Recently we sat down with Noah 17,  to have a chat about what its like to be a teenager at school in Year 12 and living with Type1 Diabetes. Noah was diagnosed at 17 months old, whilst on a family holiday in Spain. Noah and his mum Michelle share a special bond, as Michelle was diagnosed with Type1 after having her 4th child 2 years ago. Noah has witnessed many changes in the management of Type1 in the past 15 years and is very happy to share some of his experiences with us. 

What is the hardest part of having Type 1 at your age?

As a teenager with Type1 diabetes it can be incredibly hard to remember to bolus (enter carbs into your Insulin Pump ) for everything that you eat. Forgetting even one bolus can ruin your levels for the entire day, which is quite annoying and frustrating. Forgetting to do blood tests is another thing that can be very easy to forget. One thing that really helps me as a teenager with Type1 is the Dexcom Continuous Blood Glucose Monitor. It beeps and vibrates on my phone in classes at school and I can easily see what my levels are whenever I use my phone, my watch or my Mac. 

What has Type 1 taught you about yourself?

I have never really struggled making friends or feeling embarrassed with Type1 diabetes in my teenage life. For me, it is really just the management side of my diabetes that I really struggle with. Type 1 has taught me that you can do anything anyone else can do and that being Type 1 diabetic doesn’t change who I am.

What is something that having Type1 Diabetes has helped you with?

Meeting people who are newly diagnosed with Type1 diabetes has made me compassionate, because many kids are afraid of the diagnosis. My experience living with it for 15 years means that I have the knowledge and my presence is helpful to people newly diagnosed and I can use it to benefit them. In a way, I suppose it’s the classic superhero quote “with great power comes great responsibility” only my power is Type1 diabetes (which is sort of lame) and it’s my responsibility to ease some peoples feelings of unrest about living with it for the rest of their lives.

How would you like things to change in the future? 

I’ve been incredibly fortunate as I have a Medtronic pump and it means that I don’t have to inject every two hours, and before meals which is a real fear for a lot of new Type1 diabetics, so I hope that pumps can become more accessible and more easily distributed to new teen diabetics especially, so they don’t have to use injections if they are afraid. I also hope that the sensors/pump supplies/insulin will become cheaper because it is an added cost going into adulthood for many diabetics in their late teens and early twenties.

Do you feel supported at school? And what changes at schools would you like to see for the future generations that follow?

My school is pretty supportive as they have tried to remind me. But it hasn't really worked for me, so there's not a lot they can do for me. I'd like to see more awareness and understanding of what Type1 Diabetes is and how much it affects students, especially their moods. In middle school one of my teachers thought I couldn't spin around because spinning would affect my blood sugar levels. This is not the case at all. 

Do you feel understood by your peers?

I do feel supported by my friends. I find that for me it's easier to joke about my Type1 Diabetes and injecting Insulin with my mates than be sad about it. So I suppose in a way it's not really support that I want from my friends. 

Any advice to other teenagers out there?

Technology is your best friend, and I highly recommend that you use it. You may be nervous at first and it might be confronting but it will make your life so much easier once you get used to it. It will improve your health in the long term too.

### LISTED RECORDS:

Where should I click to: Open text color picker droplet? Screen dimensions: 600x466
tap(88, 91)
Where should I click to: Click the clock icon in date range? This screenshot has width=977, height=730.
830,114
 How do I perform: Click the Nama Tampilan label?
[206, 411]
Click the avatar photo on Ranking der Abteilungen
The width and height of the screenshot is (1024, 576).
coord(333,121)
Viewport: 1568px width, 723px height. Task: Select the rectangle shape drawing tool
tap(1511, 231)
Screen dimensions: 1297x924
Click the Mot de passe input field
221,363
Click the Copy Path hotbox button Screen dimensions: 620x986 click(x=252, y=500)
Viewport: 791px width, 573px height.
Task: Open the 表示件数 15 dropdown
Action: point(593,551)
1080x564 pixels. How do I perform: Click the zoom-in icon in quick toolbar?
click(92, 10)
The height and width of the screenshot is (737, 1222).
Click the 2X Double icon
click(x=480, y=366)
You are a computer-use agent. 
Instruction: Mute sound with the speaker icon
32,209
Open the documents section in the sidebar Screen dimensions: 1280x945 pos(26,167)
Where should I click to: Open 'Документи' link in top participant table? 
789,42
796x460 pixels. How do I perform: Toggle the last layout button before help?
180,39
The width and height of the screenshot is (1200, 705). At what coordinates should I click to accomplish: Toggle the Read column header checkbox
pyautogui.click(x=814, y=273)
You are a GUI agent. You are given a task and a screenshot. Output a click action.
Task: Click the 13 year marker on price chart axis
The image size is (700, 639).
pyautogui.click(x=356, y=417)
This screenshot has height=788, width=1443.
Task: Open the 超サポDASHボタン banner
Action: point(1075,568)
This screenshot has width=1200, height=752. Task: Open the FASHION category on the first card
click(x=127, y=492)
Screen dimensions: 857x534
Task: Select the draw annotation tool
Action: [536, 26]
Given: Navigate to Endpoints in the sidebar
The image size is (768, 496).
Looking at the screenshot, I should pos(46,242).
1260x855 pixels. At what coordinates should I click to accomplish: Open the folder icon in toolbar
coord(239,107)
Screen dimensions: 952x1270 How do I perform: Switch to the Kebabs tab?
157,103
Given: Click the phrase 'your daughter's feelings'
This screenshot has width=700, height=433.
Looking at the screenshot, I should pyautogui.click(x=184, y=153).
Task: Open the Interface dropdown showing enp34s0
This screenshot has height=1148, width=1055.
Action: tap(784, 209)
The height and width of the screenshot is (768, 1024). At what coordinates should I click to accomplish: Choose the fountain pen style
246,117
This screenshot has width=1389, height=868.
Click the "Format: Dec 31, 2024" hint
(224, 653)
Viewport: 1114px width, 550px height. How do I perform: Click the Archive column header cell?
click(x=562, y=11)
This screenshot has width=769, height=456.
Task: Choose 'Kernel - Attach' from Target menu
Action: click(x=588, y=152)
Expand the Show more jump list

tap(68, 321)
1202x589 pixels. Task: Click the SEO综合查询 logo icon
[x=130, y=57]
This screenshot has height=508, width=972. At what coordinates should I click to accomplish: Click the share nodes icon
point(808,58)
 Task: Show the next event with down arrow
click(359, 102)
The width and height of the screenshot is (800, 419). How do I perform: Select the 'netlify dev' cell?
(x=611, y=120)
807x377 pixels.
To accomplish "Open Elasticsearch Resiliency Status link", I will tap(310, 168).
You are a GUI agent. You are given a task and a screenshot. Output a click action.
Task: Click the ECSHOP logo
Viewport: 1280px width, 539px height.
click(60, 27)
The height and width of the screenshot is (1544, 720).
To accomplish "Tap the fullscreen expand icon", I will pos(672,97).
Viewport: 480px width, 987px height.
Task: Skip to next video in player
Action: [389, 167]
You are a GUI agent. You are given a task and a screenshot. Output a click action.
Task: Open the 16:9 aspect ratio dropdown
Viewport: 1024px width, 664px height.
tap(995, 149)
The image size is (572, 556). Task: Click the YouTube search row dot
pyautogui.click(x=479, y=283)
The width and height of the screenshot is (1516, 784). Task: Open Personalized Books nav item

### EXERCISE:
According to the interview with Noah about living with Type 1 diabetes, where was he when he was diagnosed?

### SOLUTION FOR THIS PROBLEM:
He was diagnosed at 17 months old while on a family holiday in Spain.